I'm interested in a series expansion of 1d functions of a positive number which are monotonic decreasing and go to 0 at infinity. I need this for a physics problem where I'm trying to fit interaction energy. I could write the energy as an arbitrary series, but depending on the coeffcients that can easily end up non-monotonic which is known to not be possible physically. I'd like to have some guarantee that any function can be represented. The series doesn't have to consist of orthogonal functions. Ideally, I'd like to use a rather small number of terms, let's say 3-5.

A couple of ideas:

• sum of $A_k/(r+r_0)^{p_k}$ (all $A_k$ positive, all $p_k$ > 1)
• sum of $A_k e^{(-B_k r)}$ (all $A_k$, $B_k$ positive)

Would something like that work? Are there standard approaches to this problem?

Answer 1

Not sure this will work:

Assume wlg that the range of the function $f(x)$ is $[0,\infty)$ and $f(0)=1$

Since you want monotonically decreasing and positive, the derivative is negative. Lets look at minus the derivative $P(x) \equiv -f'(x)$ where $f(x)$ is the function you want to approximate. Due to monitonicity, $P > 0$ and goes to zero at infinity. Also, $$\int_0^\infty P(x)dx = f(0) = 1> 0$$ from the definition.

So we can consider $P$ as a probability distribution function (PDF).

There exists expansions for PDF's that are "almost" always positive definite, two examples being:

• Edgeworth_series

• random pdf I found on the internet

After we have a positive definite approximation for $P$ we can reconstruct $$f_{approx}(x)=1-\int_0^xP_{approx}(y)dy$$

Answer 2

Since you want a good approximation with few terms, then I'll suppose that $(p_k)_k$ and $(B_k)_k$ are monotone increasing sequences. In this case, the ideas you proposed cannot work for any positive monotone decreasing function that tends to zero, because we can always propose a function with a slower decay than the family of functions can represent.

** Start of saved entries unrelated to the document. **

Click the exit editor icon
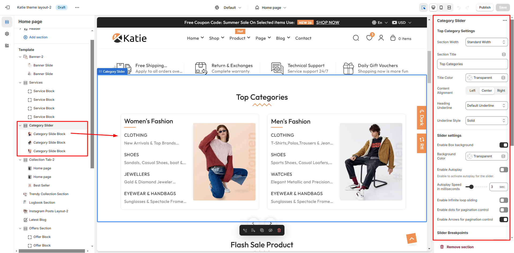Screen dimensions: 514x253 tap(7, 8)
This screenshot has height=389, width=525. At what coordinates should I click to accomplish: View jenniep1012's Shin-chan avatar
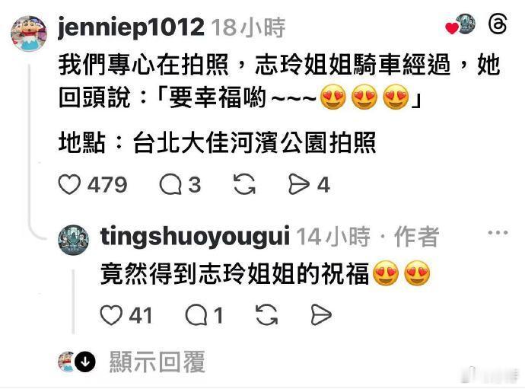click(x=29, y=33)
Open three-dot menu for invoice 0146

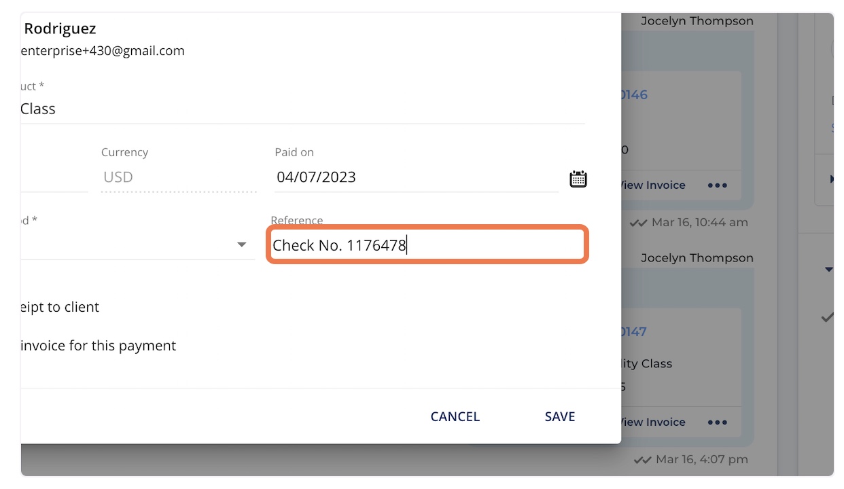click(x=718, y=185)
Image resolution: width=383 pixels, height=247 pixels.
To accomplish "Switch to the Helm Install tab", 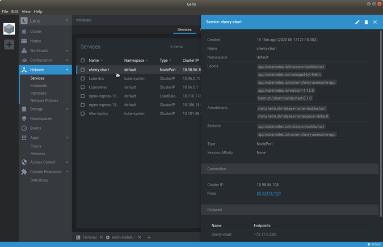I will [x=121, y=237].
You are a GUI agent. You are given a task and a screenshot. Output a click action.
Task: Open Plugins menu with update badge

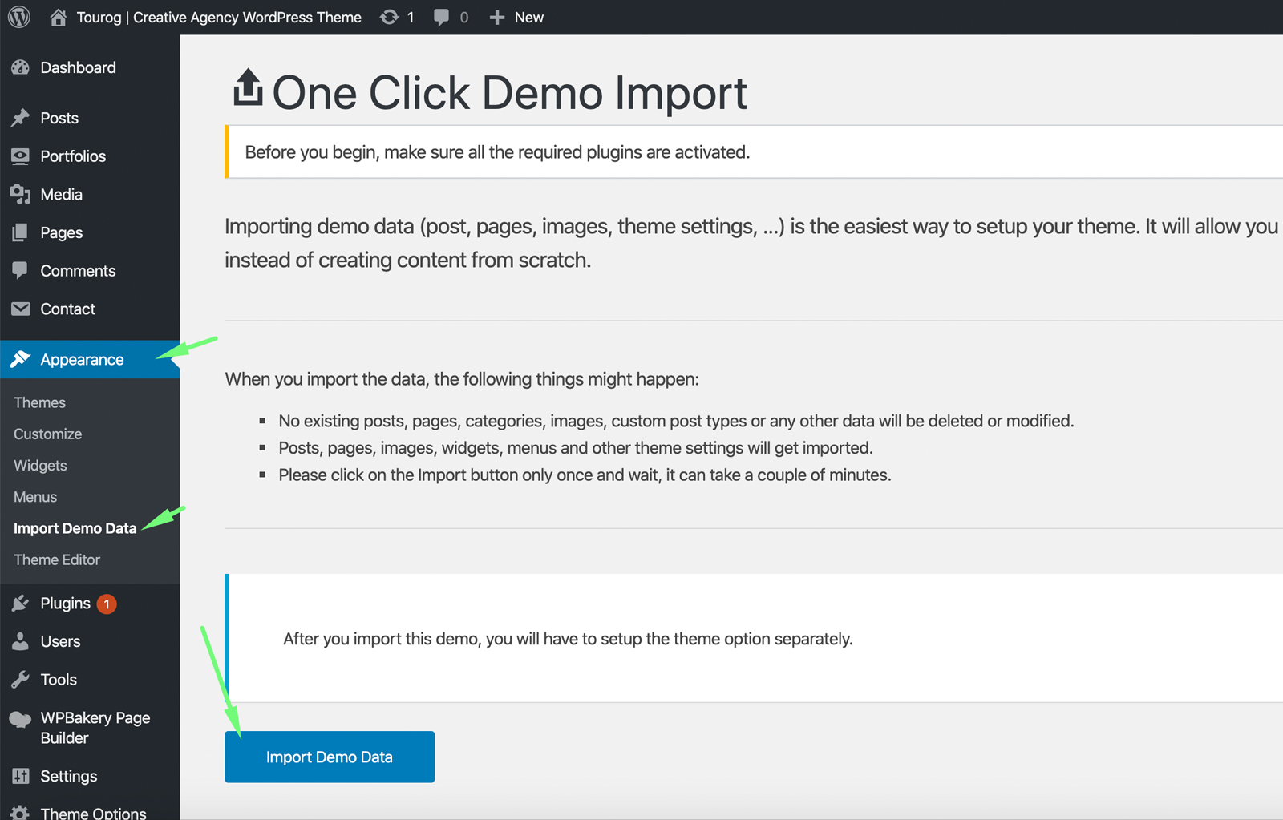tap(66, 604)
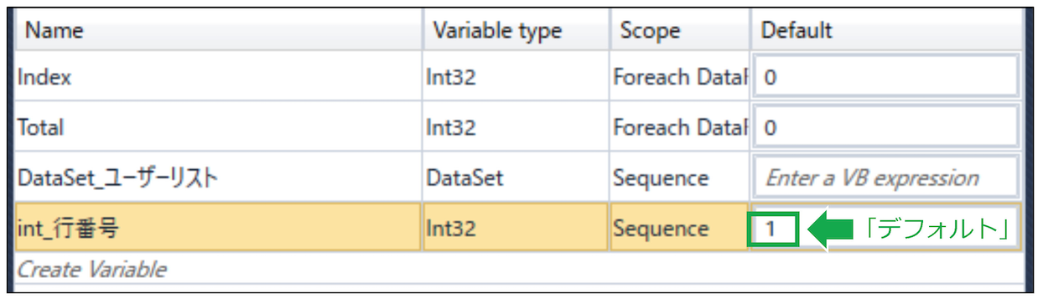
Task: Open variable type dropdown for Index
Action: click(x=516, y=77)
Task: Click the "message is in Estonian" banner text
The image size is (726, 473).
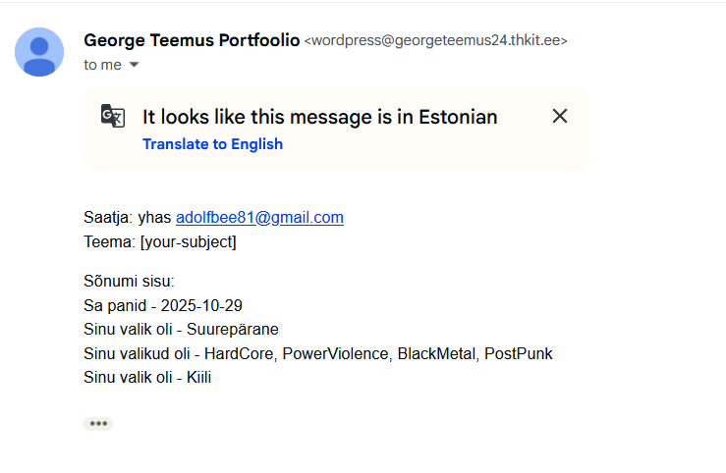Action: (319, 117)
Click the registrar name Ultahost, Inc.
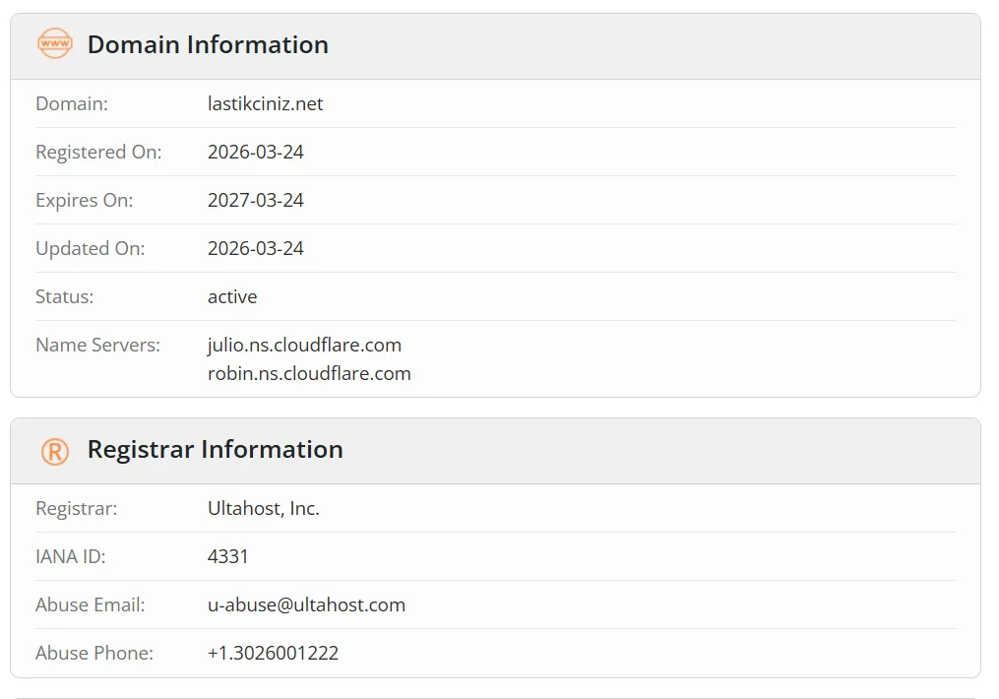Viewport: 999px width, 699px height. point(263,508)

Let us analyze your first family of functions $a_k/(r_0+r)^{p_k}$ (the second family is analogous). Suppose we are interested in representing $f(r) = 1/\ln(2+r)$ as $$ f(r) = \sum_{k=1}^\infty \frac{a_k}{(r_0+r)^{p_k}}. $$ Then, $$ f((\alpha-1)r_0) = \sum_{k=1}^\infty \frac{a_k}{(\alpha r_0)^{p_k}} \le \frac{1}{\alpha^{p_1}} \sum_{k=1}^\infty \frac{a_k}{r_0^{p_k}} = \frac{f(0)}{\alpha^{p_1}}. $$ However, this is a contradiction, because $\dfrac{\ln(2+(\alpha-1)r_0)}{\alpha^{p_1}} \to 0$ as $\alpha\to\infty$ for any $p_1>0$.